- ACTIVITY
This exercise calls for retyping every line below exactly, with the images omitted.

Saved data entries
__________

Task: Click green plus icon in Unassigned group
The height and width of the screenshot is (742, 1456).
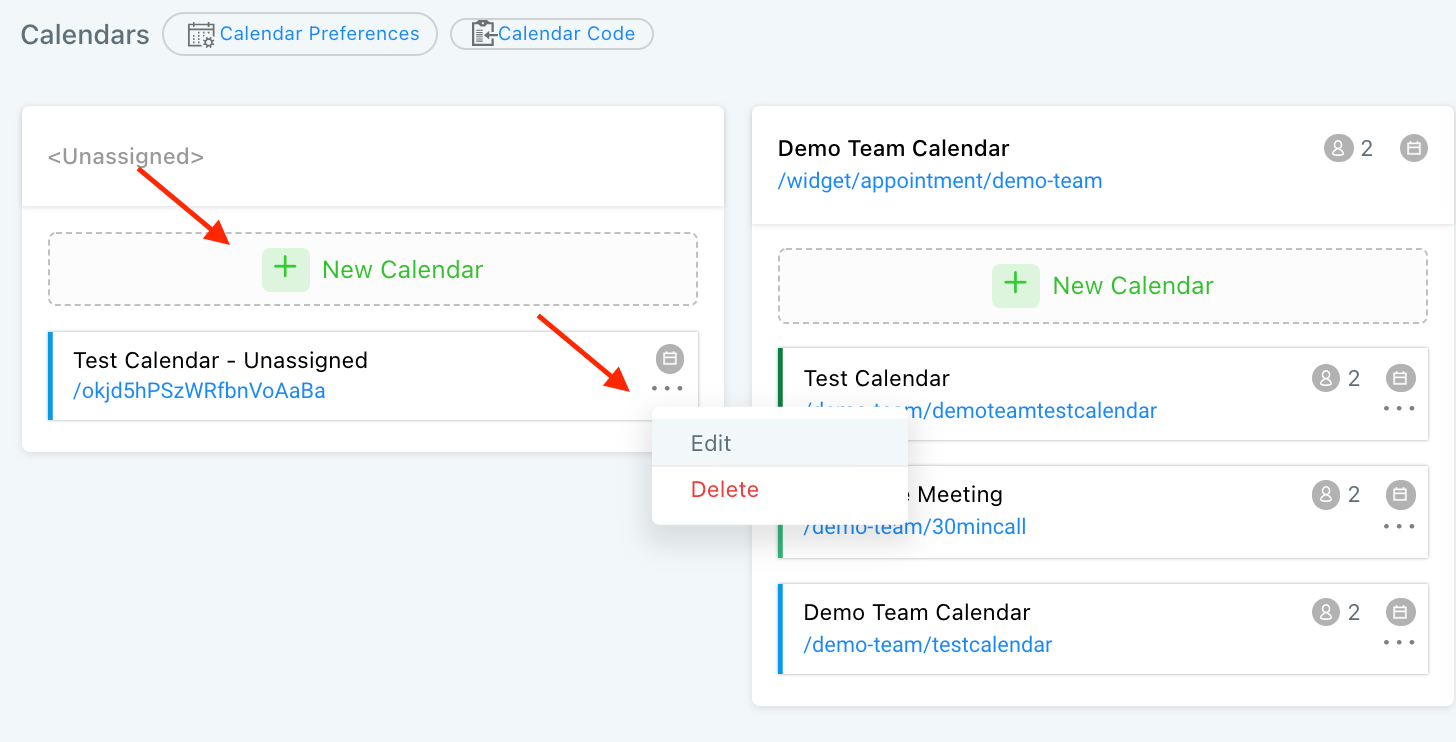Action: point(286,269)
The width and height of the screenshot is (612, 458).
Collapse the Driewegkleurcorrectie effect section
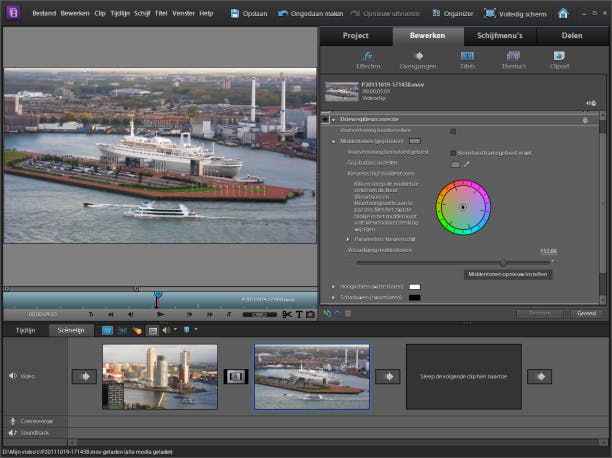[x=333, y=120]
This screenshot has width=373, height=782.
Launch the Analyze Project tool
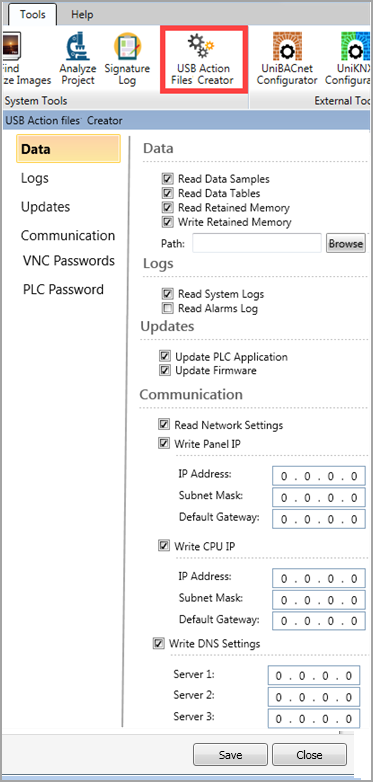tap(78, 60)
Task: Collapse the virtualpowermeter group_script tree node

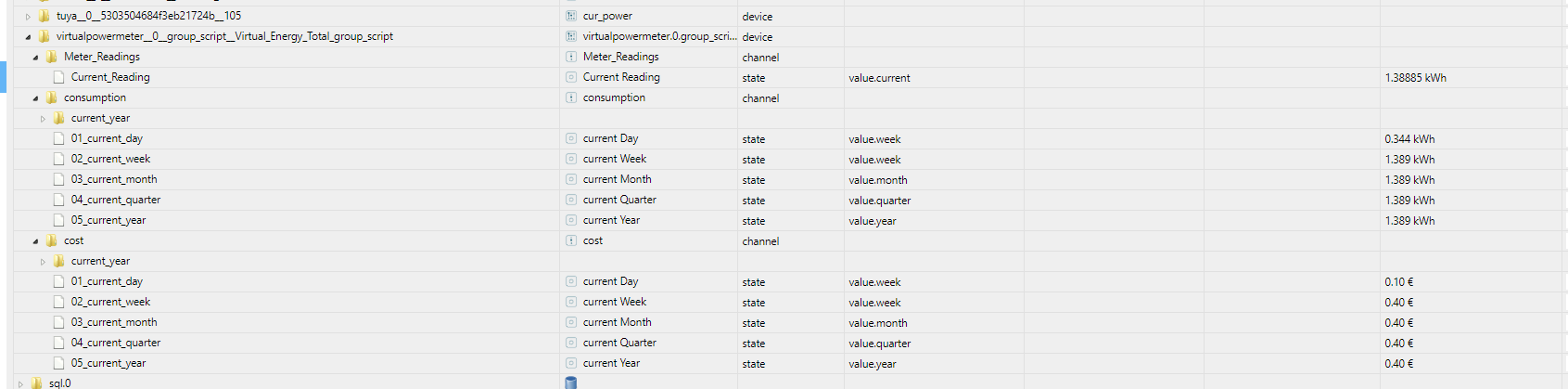Action: point(28,37)
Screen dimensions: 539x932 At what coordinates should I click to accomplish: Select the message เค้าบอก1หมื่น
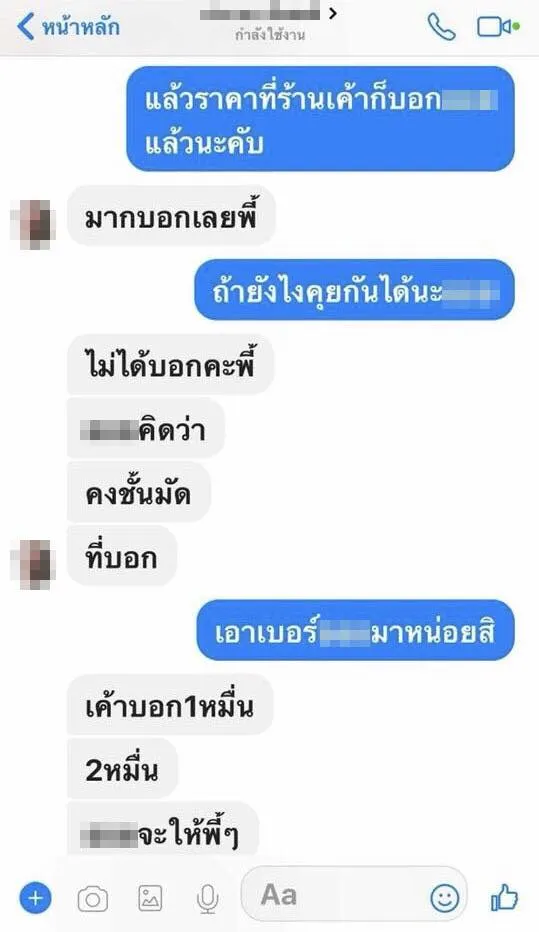(x=169, y=705)
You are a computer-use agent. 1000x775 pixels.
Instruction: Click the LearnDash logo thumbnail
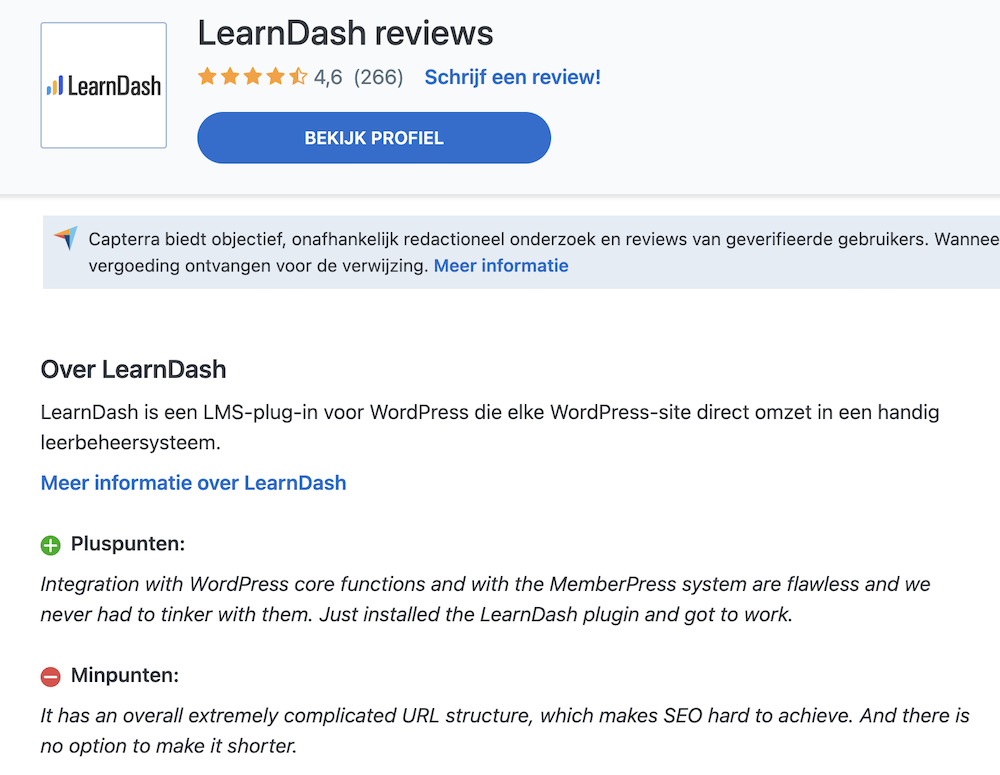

__________

- SOLVED EXERCISE
Task: Click green plus icon in Unassigned group
The height and width of the screenshot is (742, 1456).
Action: point(286,269)
The width and height of the screenshot is (612, 458).
Collapse the Driewegkleurcorrectie effect section
[x=333, y=120]
This screenshot has width=373, height=782.
Launch the Analyze Project tool
tap(78, 60)
Task: Collapse the virtualpowermeter group_script tree node

Action: point(28,37)
Screen dimensions: 539x932 At what coordinates should I click to accomplish: Select the message เค้าบอก1หมื่น
(x=169, y=705)
You are a computer-use agent. 1000x775 pixels.
Instruction: Click the LearnDash logo thumbnail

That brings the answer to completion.